The double hump

This post has come out of an email conversation between Andy Schecter, Scott Rao and myself. Scott had originally considered posting this as a comment on the Brewing Outside of Gold Cup post, but I thought it was too interesting to take the chance of being missed by people who might find it very interesting.

The timing seemed excellent after my last post on Cupping and French Press – for reasons that I hope will make sense once you read it.

James,

Yes, there are three situations that come to mind where I have preferred coffee extractions that were “outside the box” (my usual box is 19-20%)

1. UNEVEN EXTRACTIONS
Situations in which different areas of the coffee bed were extracted to very different degrees (i.e. the strange ways most companies seem to make v60’s, some clover extractions (also usually absurd technique), and, in fact, espresso (it is impossible to get a uniform extraction from espresso.) I know you said you weren’t referring to these, but I would like to point them out. These extractions generally have tasted best below 19%.

2. THE LITTLE HUMP
There is something I call the “double hump”. These comments assume extraction (not water) temperature between 198-201F (92-94C) and the use of a commercial flat burr grinder with relatively sharp burrs. I would not generalize about extractions at different temperatures or made with different-quality grinders):

<15%: I have very little experience, or at least have had very few enjoyable experiences below 15% extraction.

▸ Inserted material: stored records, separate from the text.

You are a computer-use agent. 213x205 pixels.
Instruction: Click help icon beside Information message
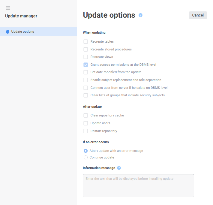119,168
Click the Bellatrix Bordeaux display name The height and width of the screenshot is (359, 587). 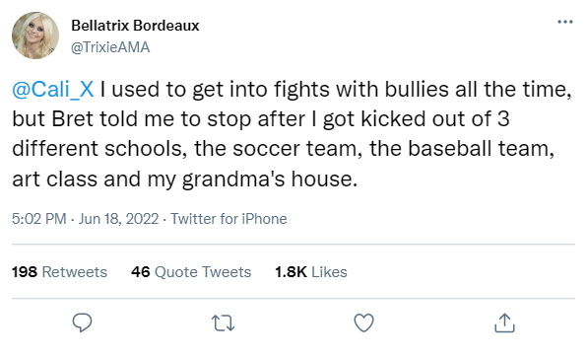point(135,26)
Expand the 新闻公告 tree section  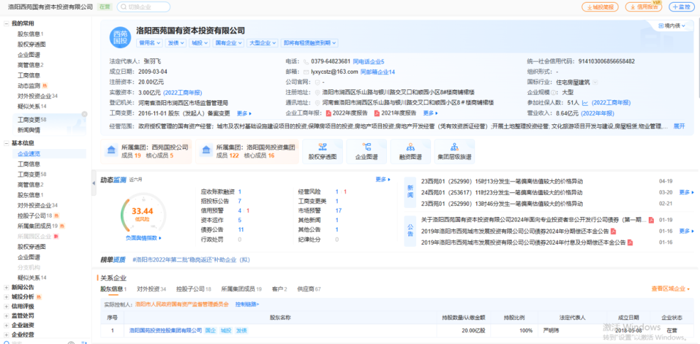6,287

15-16%: This is the “little hump”. I’ve often found these extractions to be cirtusy and juicy, with a more delicate acidity than that of higher extractions. To me they’re the coffee equivalent of Beaujolais Nouveau. They’re also more aromatic (perhaps simply due to the higher grounds: water ratio… aromatics extract almost instantly, and the aromatic profile of a coffee correlates far more with extraction temperature than it does with solubles extraction level.). Using a higher grounds:water ratio will inevitably result in more concentrated aroma.

16-18%: 
If a relatively uniform extraction, 16-18% is a bit of a dead zone: less fruit than either hump, and acidity tends to be flatter. The caramel content of the cup may be higher than at the little hump, but the overall cup is rarely great. Woody and harder flavors often come to the fore at this range.

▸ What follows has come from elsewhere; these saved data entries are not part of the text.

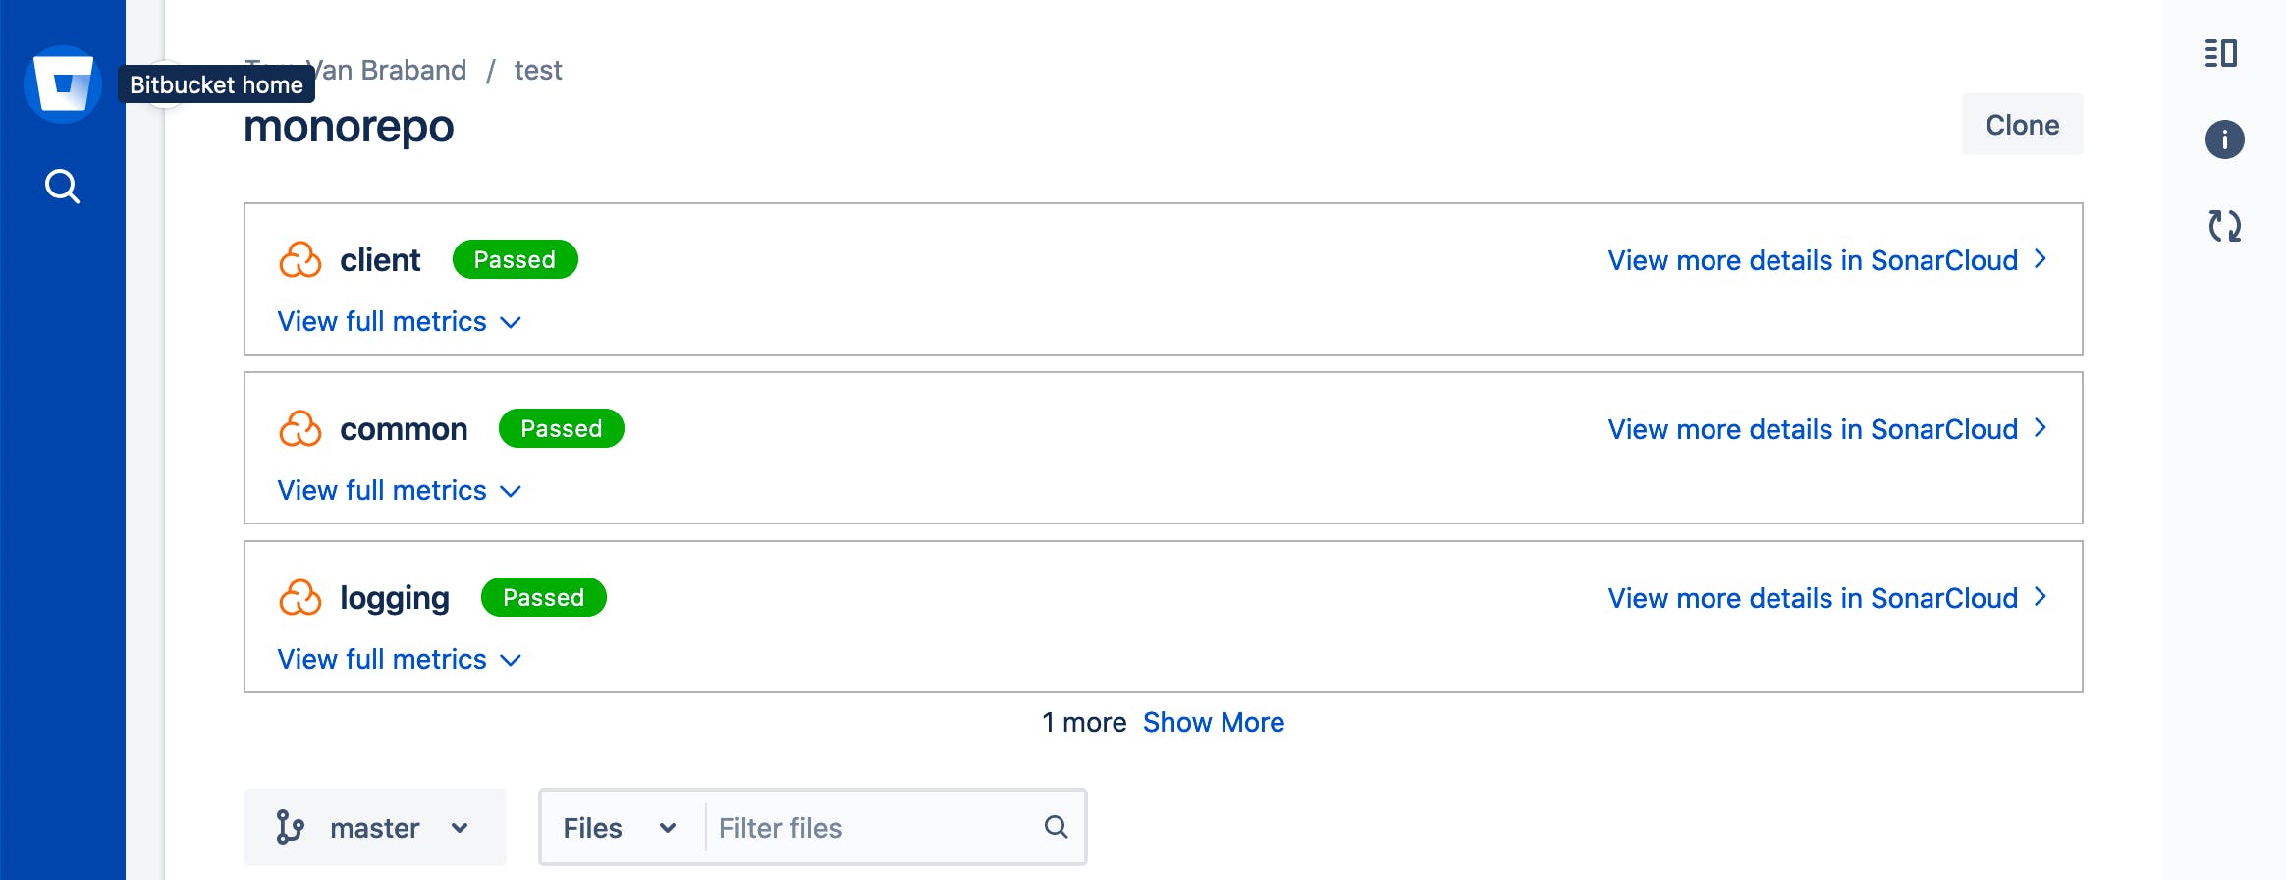This screenshot has height=880, width=2286.
Task: Click the search icon in the filter bar
Action: (x=1056, y=827)
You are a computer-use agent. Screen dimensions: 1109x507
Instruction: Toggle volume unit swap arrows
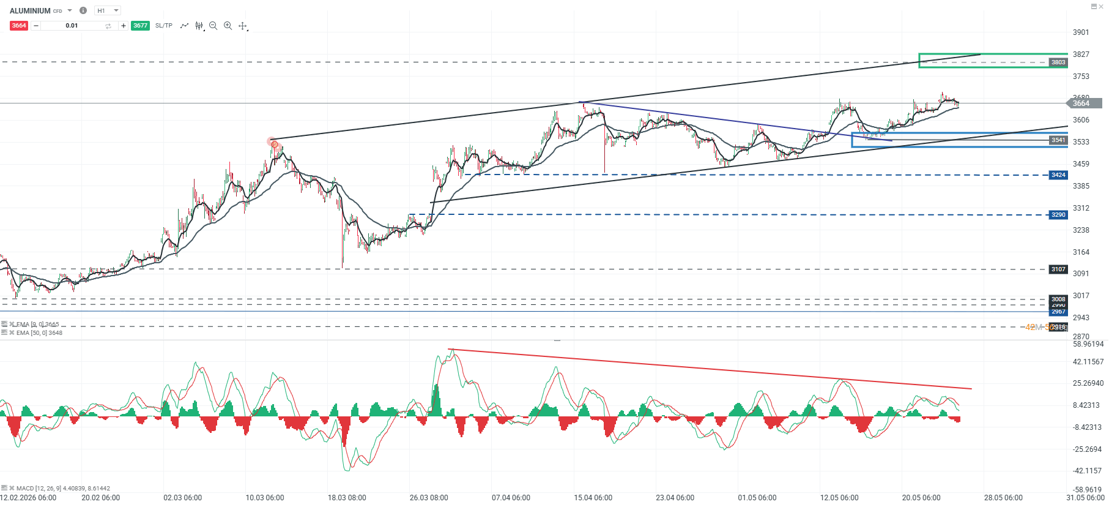(108, 26)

18-19%: As you creep towards 19%, the presence of bigger, riper fruit and deeper caramel tastes increases. This range can be great or sometimes boring.

19-20%: The “big hump”: This range most often produces the ripest, most pleasing fruit (the type Robert Parket champions in wine) and the most caramels without the presence of appreciable astringency or bitterness.

>20%: As the extraction increases beyond 20% the risk of bitterness and astringency taking over the cup increases exponentially. Some of the best cups of my life were between 20-20.5% but in a café setting I would usually err on the side of caution and aim for closer to 19.5% in order to avoid any creeping astringency.

3. OTHER GRINDERS

I’ve had some recent experiences with brand new, very sharp, very large grinder burrs, as well as experiences with roller mills, that have convinced me there can be beautiful flavors in the 21.5-22.5% range without appreciable bitterness or astringency. I would speculate that such high-quality grinds, with minimal very-small and very-large particles, can extract to a higher degree more successfully than can the typical grind quality and particle size distribution most of us use in our cafes everyday. Please note: I do not think that using a Ro-Tap or a fines-separator with a “normal grinder” to produce a narrower particle size distribution can reliably replicate the grind quality of a truly superior roller mill or a machine with very large, flat burrs.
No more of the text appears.